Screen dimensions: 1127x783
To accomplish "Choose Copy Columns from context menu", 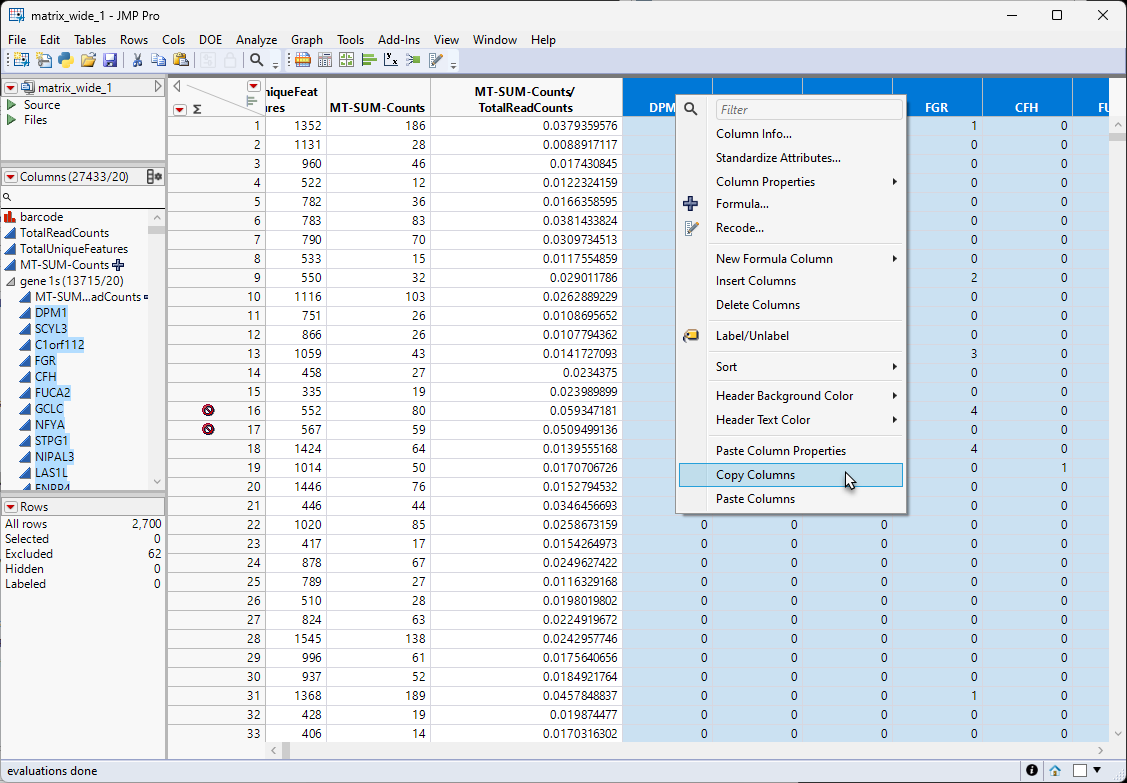I will (755, 475).
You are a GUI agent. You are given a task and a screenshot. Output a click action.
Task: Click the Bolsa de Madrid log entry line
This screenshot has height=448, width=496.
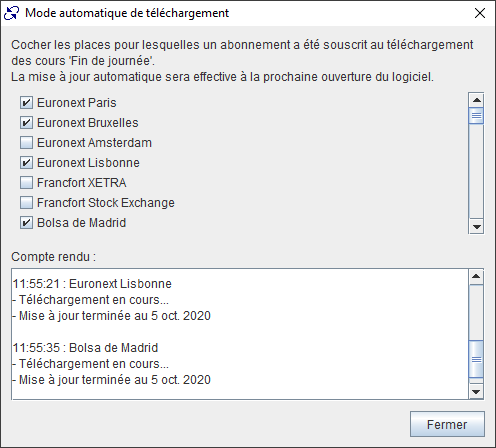pyautogui.click(x=85, y=348)
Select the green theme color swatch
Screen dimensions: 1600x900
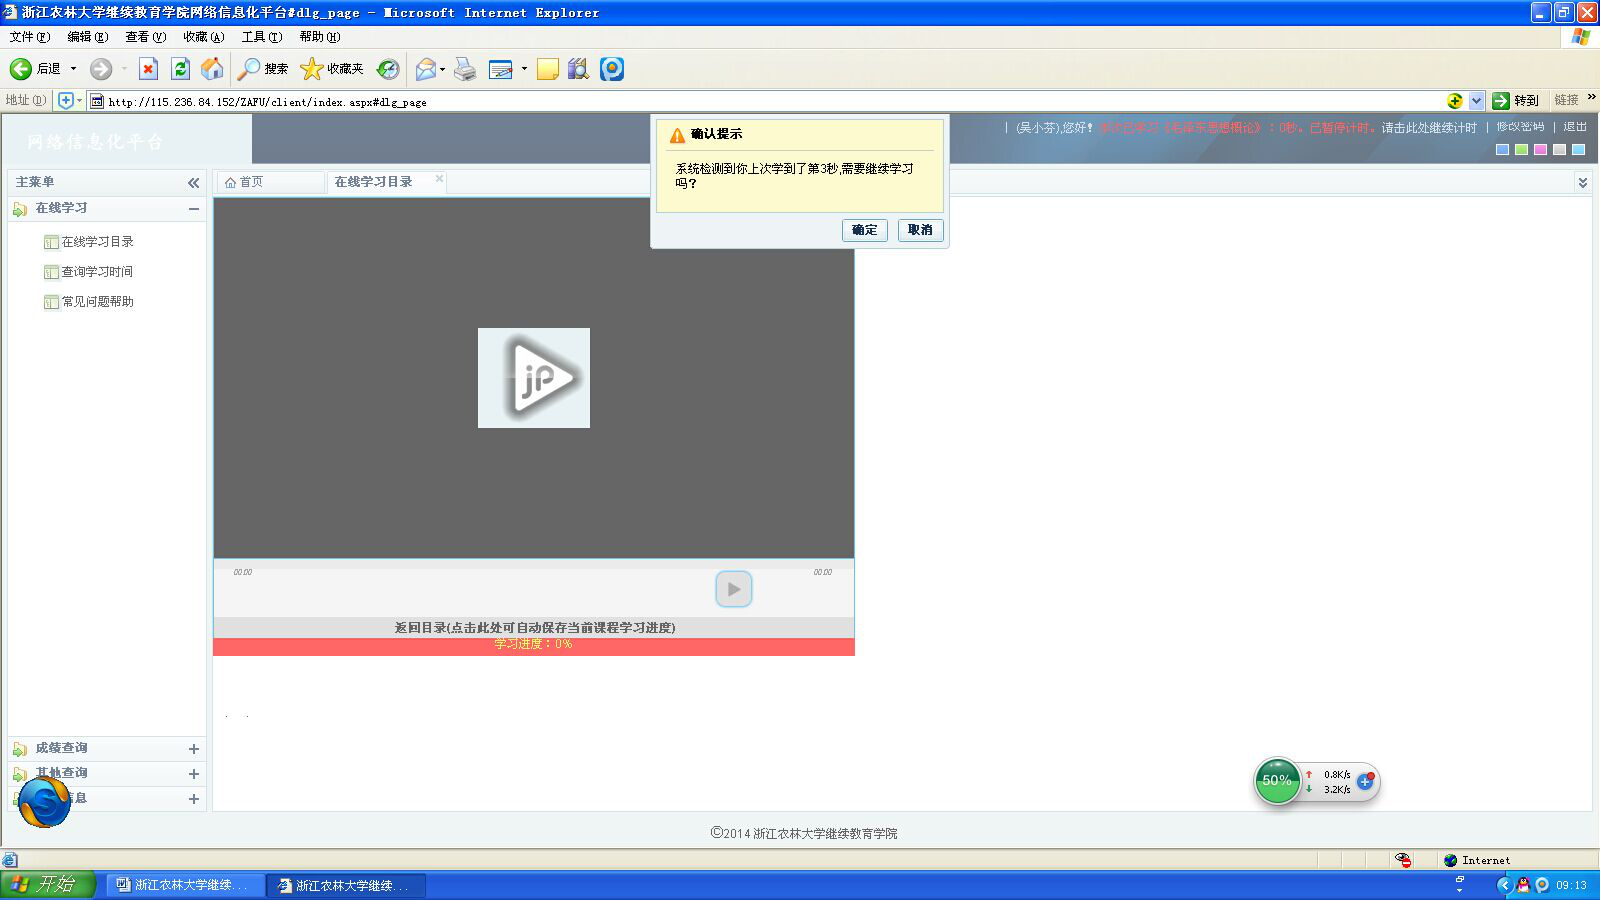[1521, 150]
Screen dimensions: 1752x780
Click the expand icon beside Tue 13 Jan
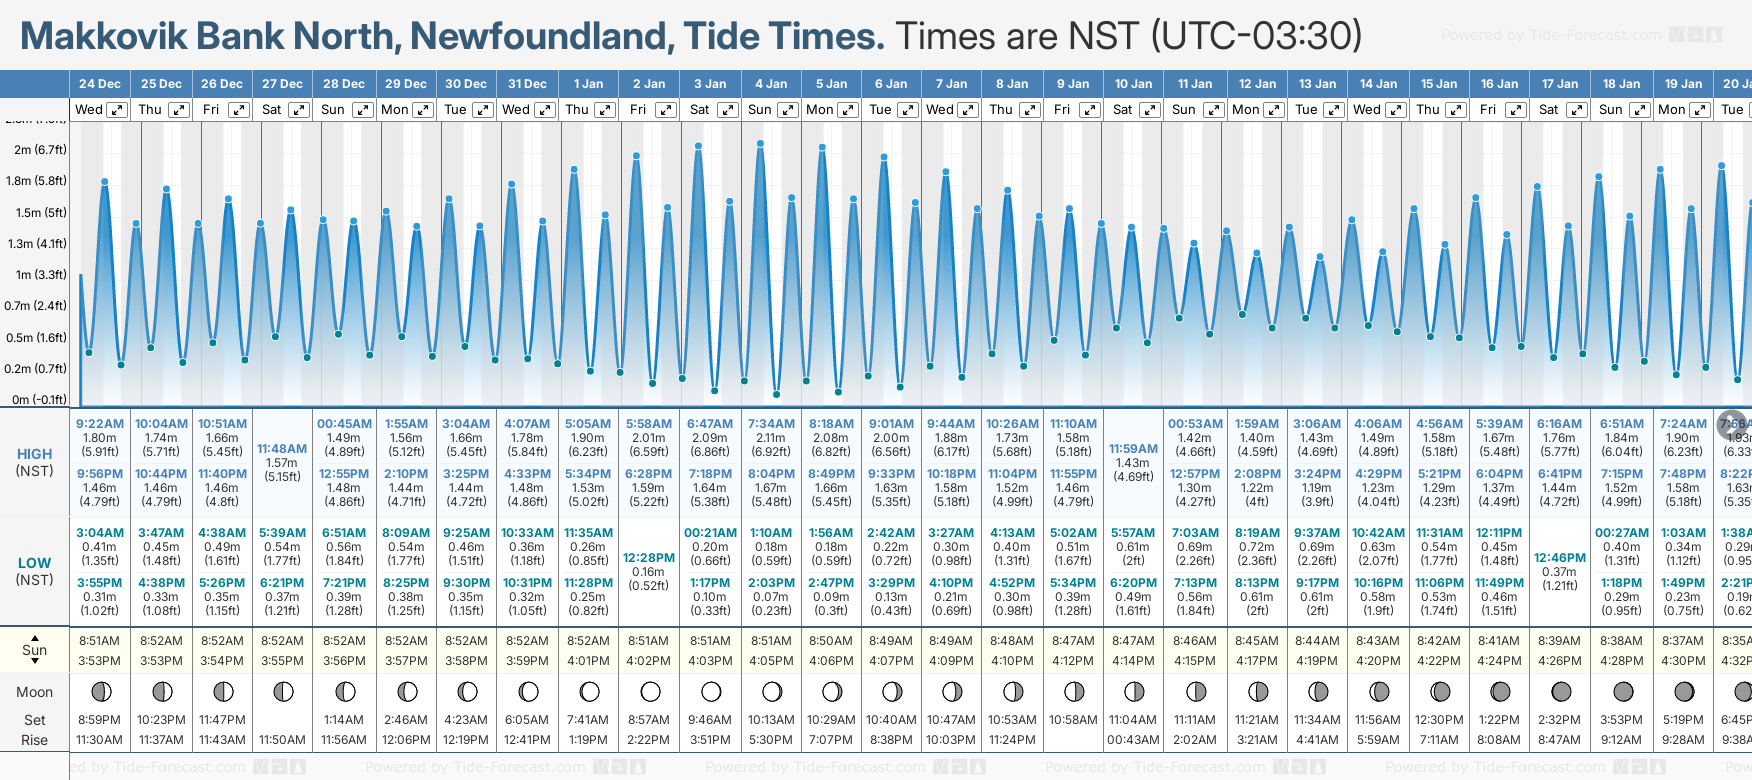click(x=1334, y=110)
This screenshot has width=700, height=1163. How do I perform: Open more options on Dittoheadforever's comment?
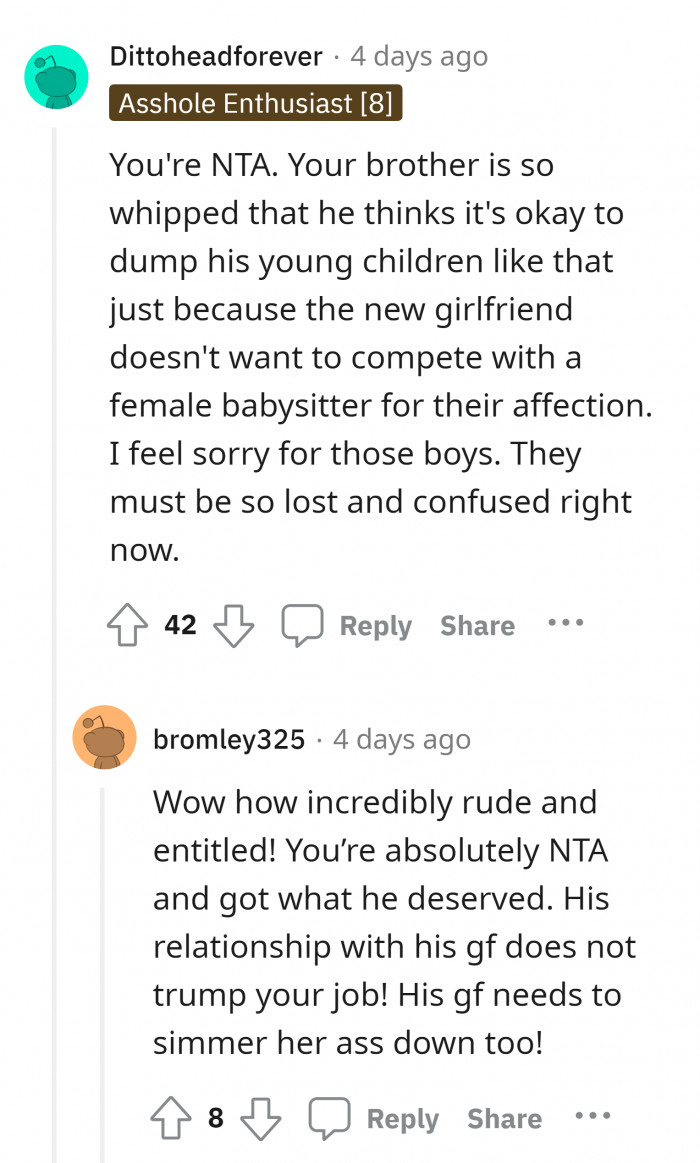565,623
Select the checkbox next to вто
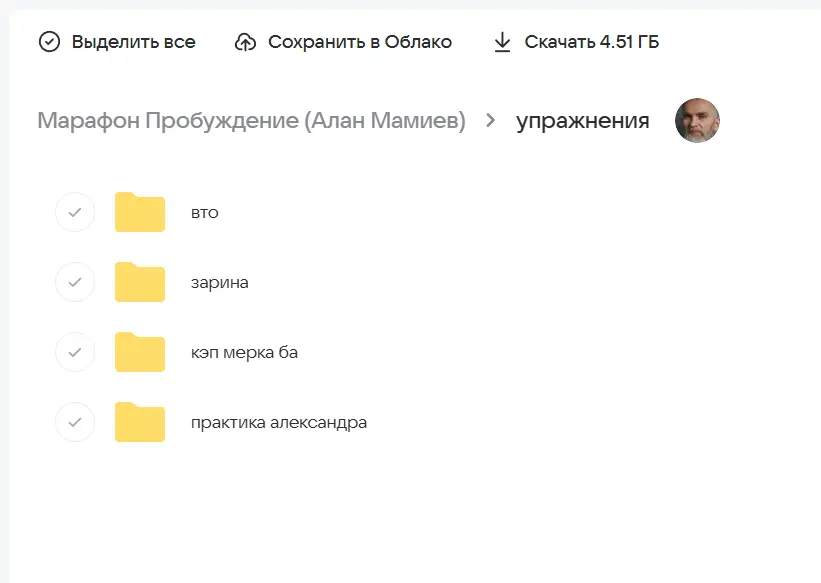Image resolution: width=821 pixels, height=583 pixels. pos(74,212)
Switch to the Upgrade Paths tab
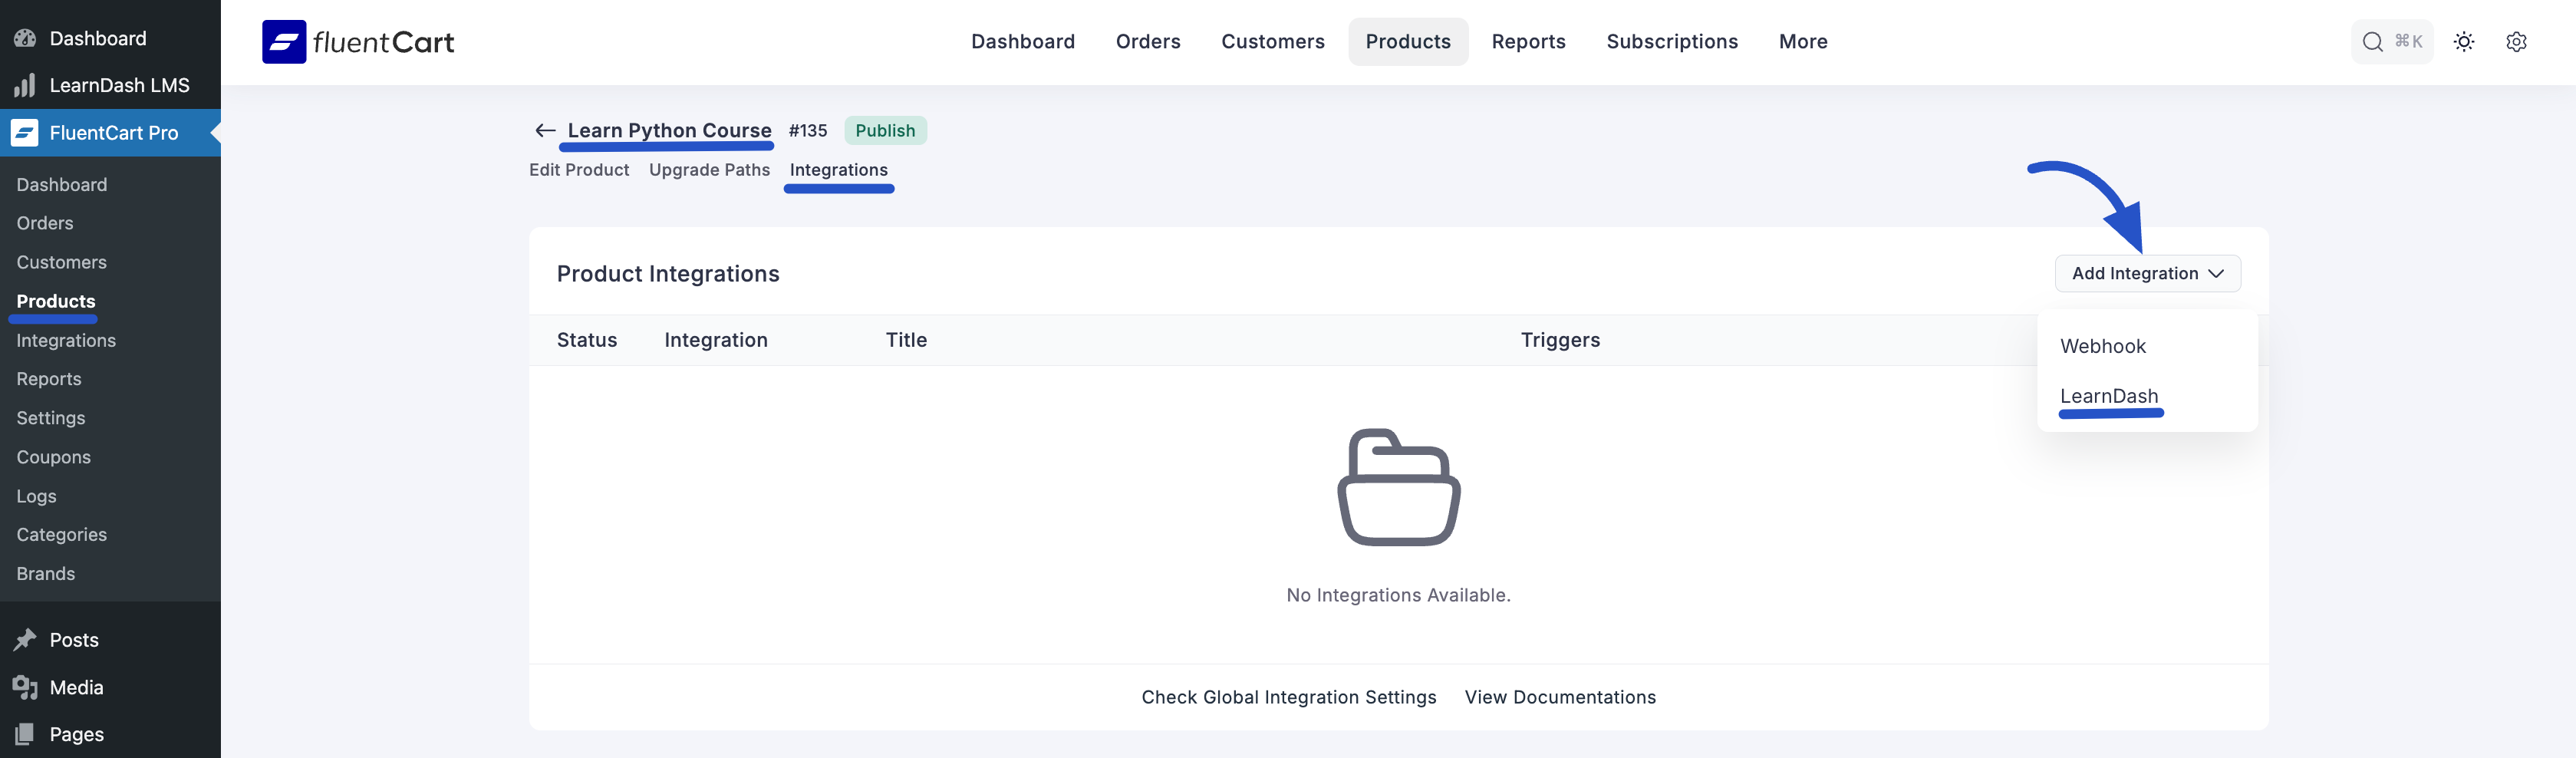The height and width of the screenshot is (758, 2576). pos(709,170)
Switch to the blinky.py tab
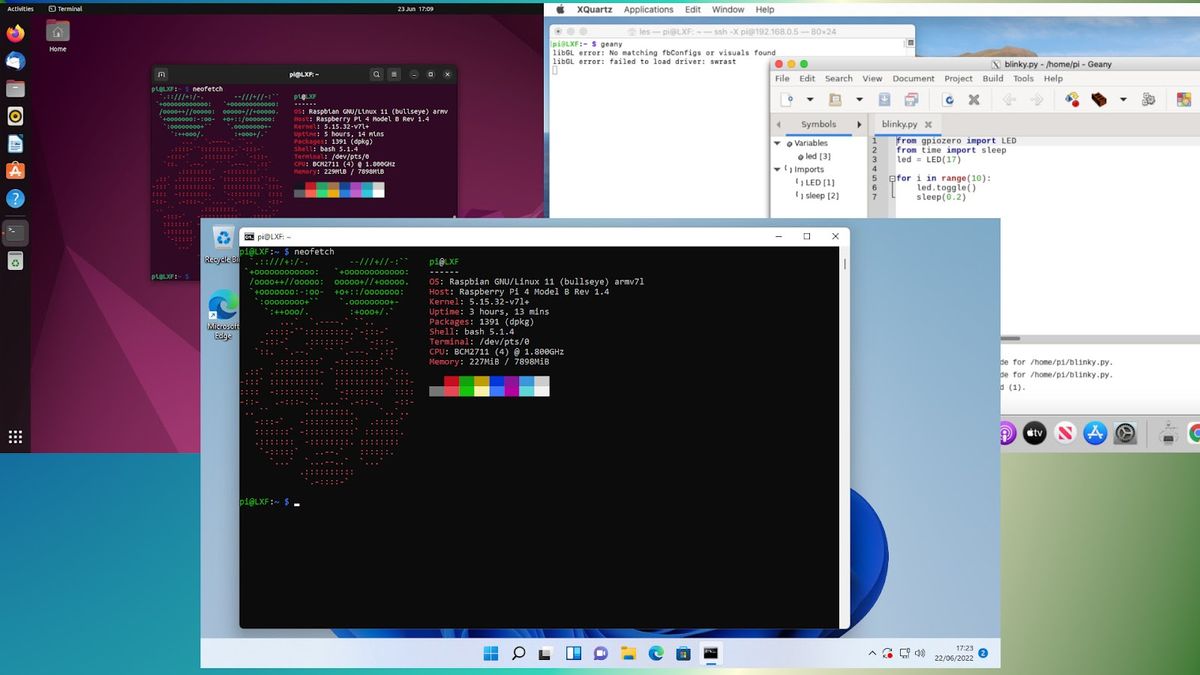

◆ The task: Pull out each line above that contains the word "Select", with matching uppercase and lowercase letters.

◆ Written reply:
Select the green theme color swatch
Select the checkbox next to вто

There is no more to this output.